Well, I Killed THAT Darling

It’s a special darling. It’s been in my mind for nine years and in a story almost that long.

It was a darling in the first picture book I ever wrote when, as I was dreaming up imaginary picture books to “excerpt” in The Writing and Critique Group Survival Guide, I dreamed up one idea that I didn’t want to just write a few lines of–I wanted to write the whole thing.

I wrote the whole thing. It became a full, complete picture book–my first ever–called Dragon Burps. The darling was a major source of inspiration and took its place in a place of honor–the story crisis. With the help of a Bay Area freelance editor (who is wonderful and now helping me with these other picture books!), I revised and revised. And submitted. I had no takers, but I got a few nice comments. I revised a little more, and it was better, but…

I worked on other things–some YA and middle-grade and those most recent picture books.

And then in February, I went to the 2018 SCBWI Spring Spirit conference and, in Mark Teague’s session on leaving room for the illustrator, I flashed on a new way to revise Dragon Burps. The new way didn’t touch the darling, but suggested a much better handling of the turning point of each scene in the middle. I knew it was going to let me build to the crisis in a much stronger, more tense arc.

I was right. I just sat down with the manuscript today. I cut and I tightened. (This manuscript is currently at 700+ words; my newer ones are all under 500.)

And I scribbled notes to weave in the turning points. It is going to be better. It creates a plot that makes much more sense in terms of setting up the ending.

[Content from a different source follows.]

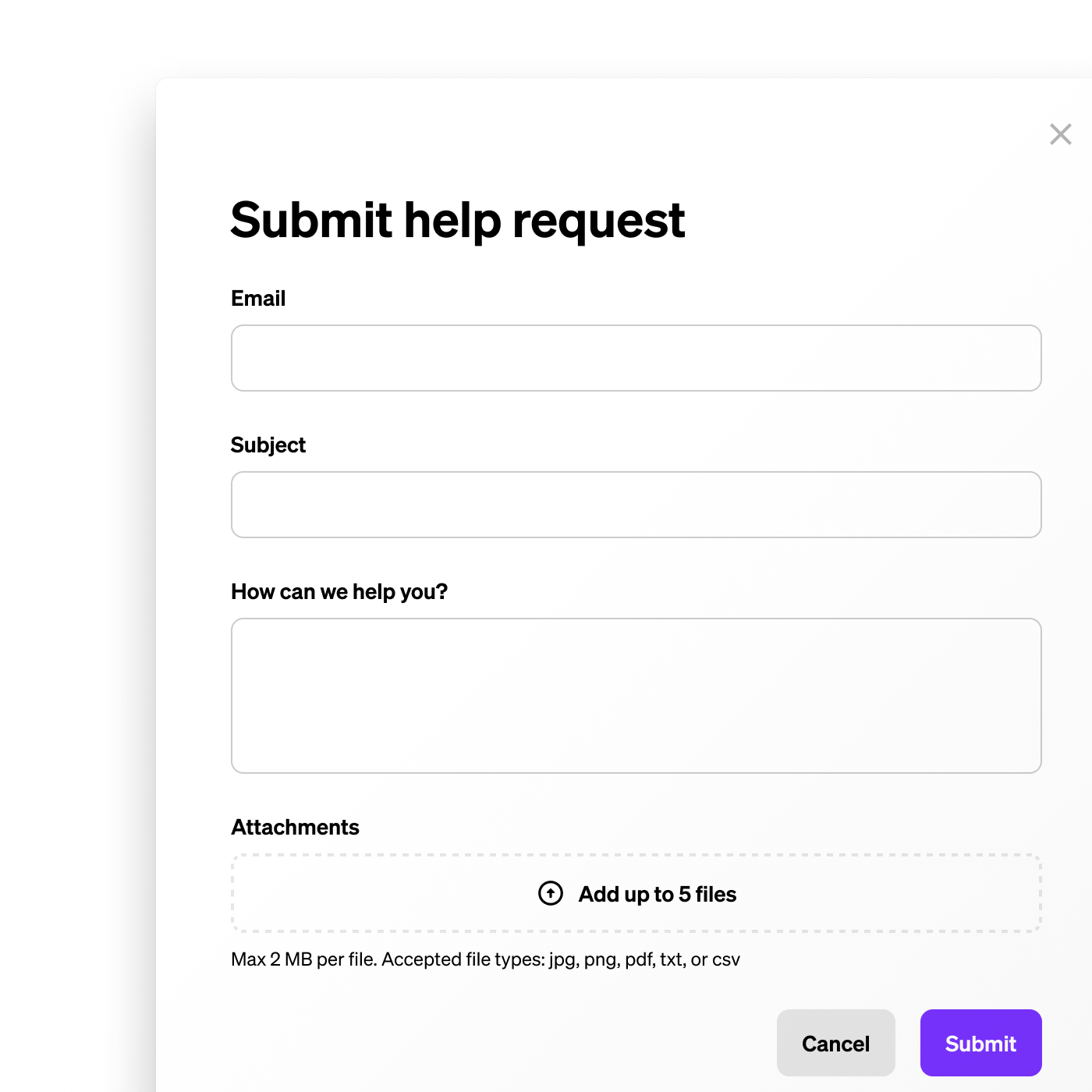Image resolution: width=1092 pixels, height=1092 pixels.
Task: Click the Email field label
Action: tap(258, 299)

Just not my darling ending.

As I realized what was going on, the first feeling was that click your brain hears when you make something better, more “right.” Then came the sadness. The recognition that the spark that started not just a single story, but an entire journey, had to go. Select, delete, gone.

This was a biggie.

Luckily, so was the feeling of happiness that flowed in, gave the sadness a nudge, and asked it politely to get out of the way. And luckily, the darling took a gentle bow befitting its stature in my life, then stepped aside.

I made a promise, years ago, to the darling, that I would turn it into an entire story, and I did. Today, I’m making it another promise, that I will turn it into a better story.